Items taken from a dataset:

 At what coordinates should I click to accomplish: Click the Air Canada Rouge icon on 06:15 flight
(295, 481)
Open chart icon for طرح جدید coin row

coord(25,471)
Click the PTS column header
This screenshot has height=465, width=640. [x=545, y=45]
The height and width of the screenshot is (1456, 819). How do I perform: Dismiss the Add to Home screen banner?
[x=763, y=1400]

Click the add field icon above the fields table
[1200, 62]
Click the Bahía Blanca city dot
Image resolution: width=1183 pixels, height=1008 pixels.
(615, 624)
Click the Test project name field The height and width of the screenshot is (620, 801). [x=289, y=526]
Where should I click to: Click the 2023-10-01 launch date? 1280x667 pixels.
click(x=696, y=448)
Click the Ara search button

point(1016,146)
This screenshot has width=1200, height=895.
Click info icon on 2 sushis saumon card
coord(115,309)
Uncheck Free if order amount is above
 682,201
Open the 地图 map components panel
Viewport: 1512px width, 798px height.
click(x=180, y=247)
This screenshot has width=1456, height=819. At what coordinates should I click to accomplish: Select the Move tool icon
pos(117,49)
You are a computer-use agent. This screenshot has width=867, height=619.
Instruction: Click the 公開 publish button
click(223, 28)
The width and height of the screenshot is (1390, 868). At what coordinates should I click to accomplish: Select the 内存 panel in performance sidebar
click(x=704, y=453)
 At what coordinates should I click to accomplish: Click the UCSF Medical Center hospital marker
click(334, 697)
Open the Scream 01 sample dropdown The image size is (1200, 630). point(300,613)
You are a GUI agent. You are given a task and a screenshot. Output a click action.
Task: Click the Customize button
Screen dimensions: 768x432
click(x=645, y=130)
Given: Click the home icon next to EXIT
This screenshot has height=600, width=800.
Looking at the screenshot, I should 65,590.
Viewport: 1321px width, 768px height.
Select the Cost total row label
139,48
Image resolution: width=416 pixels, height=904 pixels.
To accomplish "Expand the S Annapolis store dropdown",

WORK TO COMPLETE
Copy every item above line by line, keeping each word and symbol unchanged.

TASK ANSWER
 At what coordinates should I click to accomplish: Click the Air Canada Rouge icon on 06:15 flight
(295, 481)
Open chart icon for طرح جدید coin row

coord(25,471)
Click the PTS column header
This screenshot has height=465, width=640. [x=545, y=45]
The height and width of the screenshot is (1456, 819). How do I perform: Dismiss the Add to Home screen banner?
[x=763, y=1400]

Click the add field icon above the fields table
[1200, 62]
Click the Bahía Blanca city dot
Image resolution: width=1183 pixels, height=1008 pixels.
(615, 624)
Click the Test project name field The height and width of the screenshot is (620, 801). [x=289, y=526]
Where should I click to: Click the 2023-10-01 launch date? 1280x667 pixels.
click(x=696, y=448)
Click the Ara search button

point(1016,146)
This screenshot has width=1200, height=895.
Click info icon on 2 sushis saumon card
coord(115,309)
Uncheck Free if order amount is above
 682,201
Open the 地图 map components panel
Viewport: 1512px width, 798px height.
click(x=180, y=247)
This screenshot has width=1456, height=819. At what coordinates should I click to accomplish: Select the Move tool icon
pos(117,49)
You are a computer-use agent. This screenshot has width=867, height=619.
Instruction: Click the 公開 publish button
click(223, 28)
The width and height of the screenshot is (1390, 868). At what coordinates should I click to accomplish: Select the 内存 panel in performance sidebar
click(x=704, y=453)
 At what coordinates should I click to accomplish: Click the UCSF Medical Center hospital marker
click(334, 697)
Open the Scream 01 sample dropdown The image size is (1200, 630). point(300,613)
You are a GUI agent. You are given a task and a screenshot. Output a click action.
Task: Click the Customize button
Screen dimensions: 768x432
click(x=645, y=130)
Given: Click the home icon next to EXIT
This screenshot has height=600, width=800.
Looking at the screenshot, I should 65,590.
Viewport: 1321px width, 768px height.
Select the Cost total row label
139,48
Image resolution: width=416 pixels, height=904 pixels.
To accomplish "Expand the S Annapolis store dropdown",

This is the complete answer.